一緒におにぎりだけのお昼を準備していた私の空っぽのお皿を見て、息子が太陽みたいな笑顔で笑った。

(最優秀作品|エッセイコンテストWebサイトより)

食育におけるCSR/SR

もちろん、親が子どもに食や農の大切さを伝えることは重要です。
でも子どもを預かる、学校・施設などのコミュニティにもその役割があると思うのです。

そもそも食育とはなんでしょうか?
あなたが考え、実践する食育とは何でしょうか?

食習慣を改善すること、食の大切さを伝えるだけでは、
僕は不十分だと考えています。

農家と消費者がつながることで、社会的役割は果たせるのか?CSRと農業で気付いたこと3つ

先日、上記の記事を書きましたが、
そこで提示した「食の4次機能」の4つ目を伝えることが必要だと思うのです。

食の社会性。
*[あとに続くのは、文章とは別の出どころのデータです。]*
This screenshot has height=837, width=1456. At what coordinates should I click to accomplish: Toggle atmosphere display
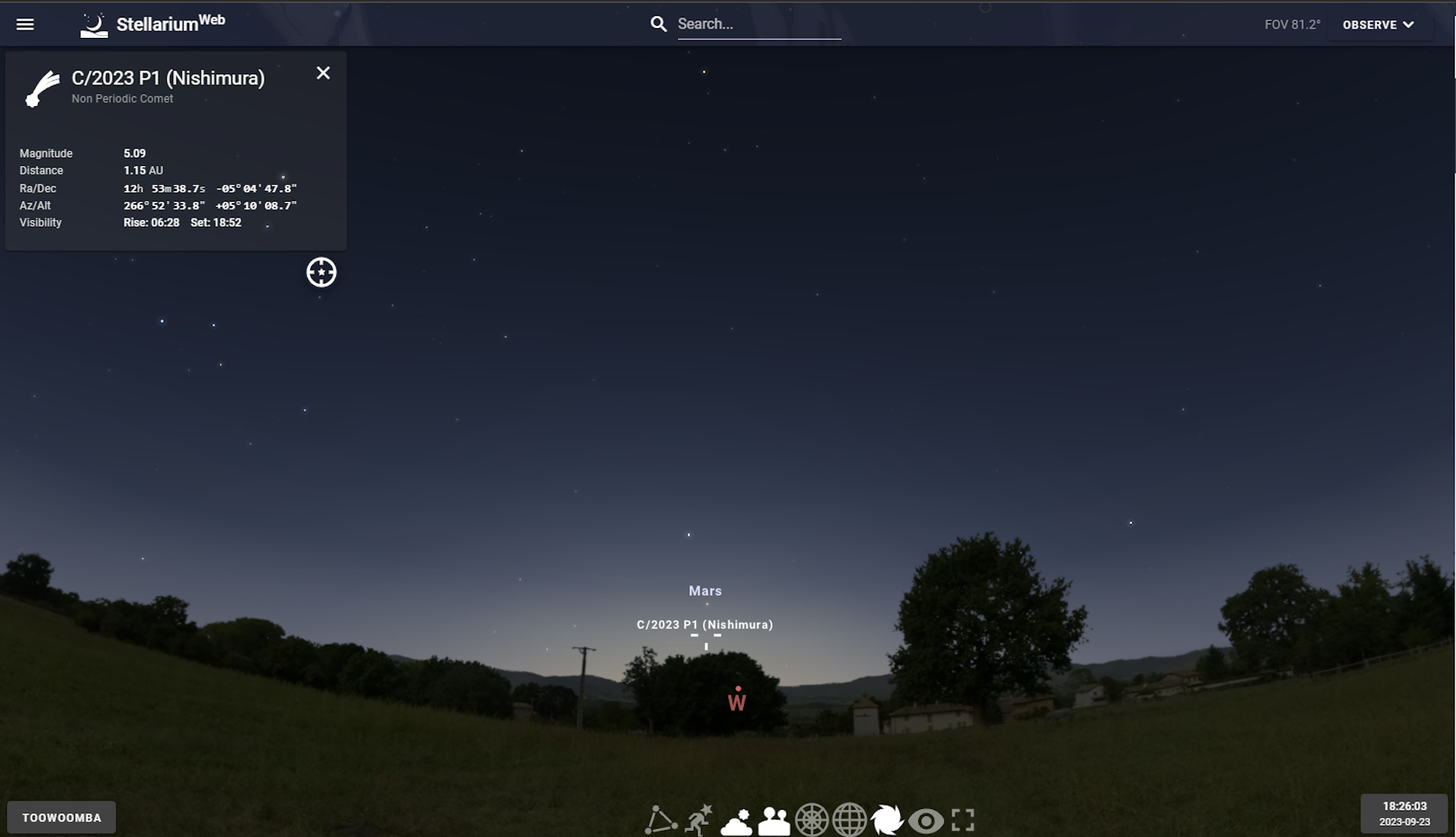tap(736, 821)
食を自分に向いたベクトルのみで語るには限界がある。
外にベクトルを向けた、その社会性にも注目すべきだと。

コミュニティが、食育において、その役割を果たす。
それが、その企業・団体のCSR/SRなんじゃないでしょうか?

参照:食育白書|内閣府
参照:あなたは飲食店に何を望む?飲食店の切り札的CSR活動とは

まとめ

いかがでしたでしょうか。

このコンテストは優秀な作品が多いです。
他にも胸に突き刺さるような命題を取り上げたものもありました。
ぜひ以下の参照リンクから詳細をご覧下さい。

僕自身は、涙なくしては読めませんでした。

たった1分で読めるこのエッセイが伝えてくる、
風景、想い、感情、問題意識、やさしさ、そして愛情。

あなたは日々、誰を想い、ごはんを食べていますか?
可能な範囲でいいので、あなたの「こころの日」を作ってみてはいかがでしょうか。

企業・団体で取り組めるようになれば、更に素晴らしいですよね。